§ Task to carry out
Scan the material that follows. Copy every line containing the word "screenshot".

§ Source data
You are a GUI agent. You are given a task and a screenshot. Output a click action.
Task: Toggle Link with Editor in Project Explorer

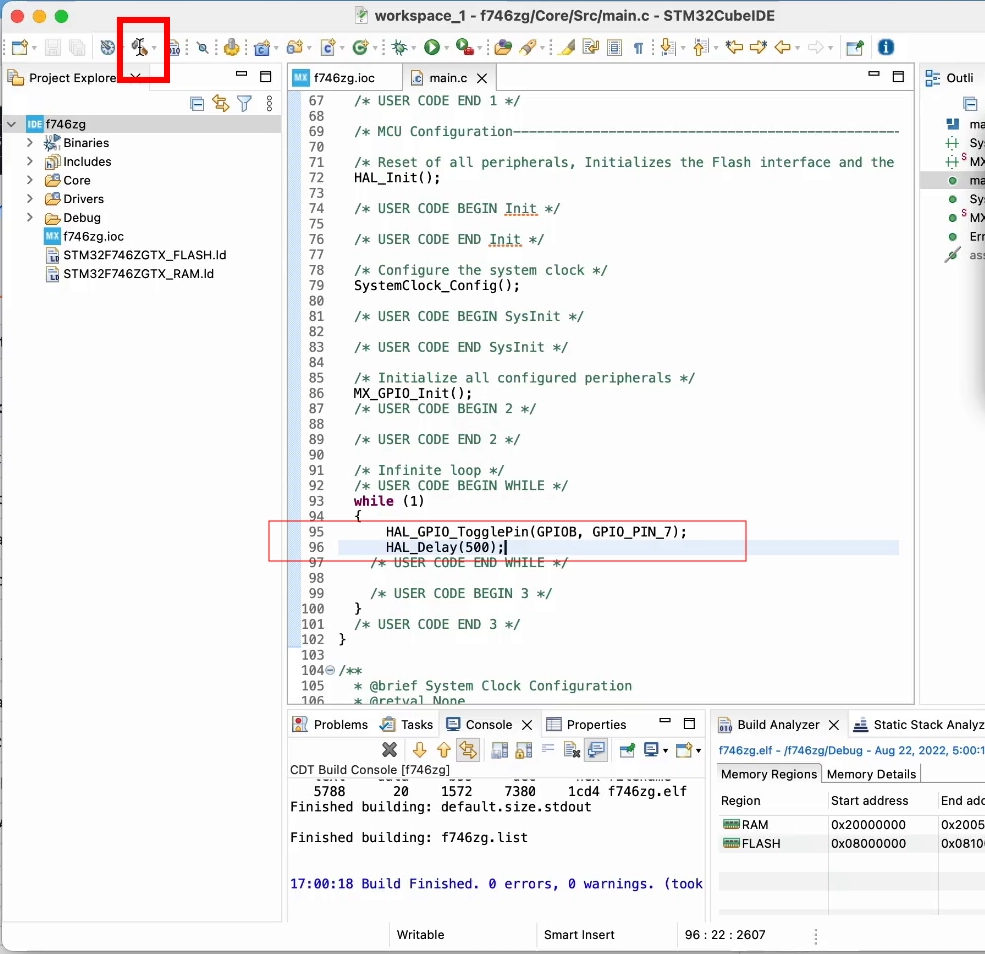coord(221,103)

* * *

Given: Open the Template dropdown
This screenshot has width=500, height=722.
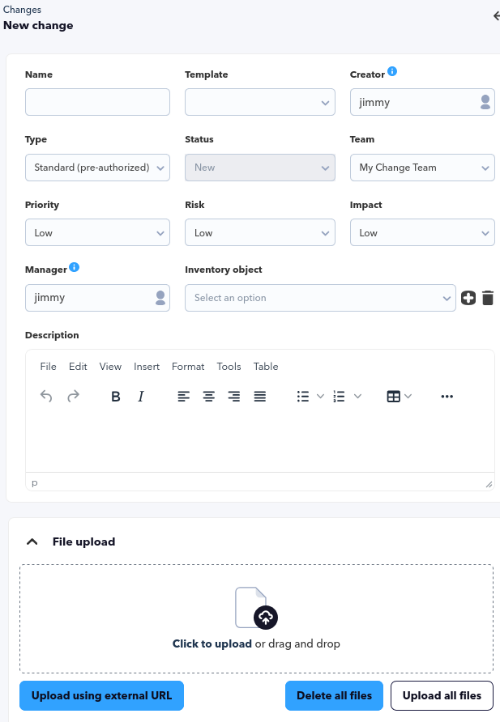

§ Solution for this task
You are a GUI agent. You are given a task and a screenshot. Output a click action.
This screenshot has width=500, height=722.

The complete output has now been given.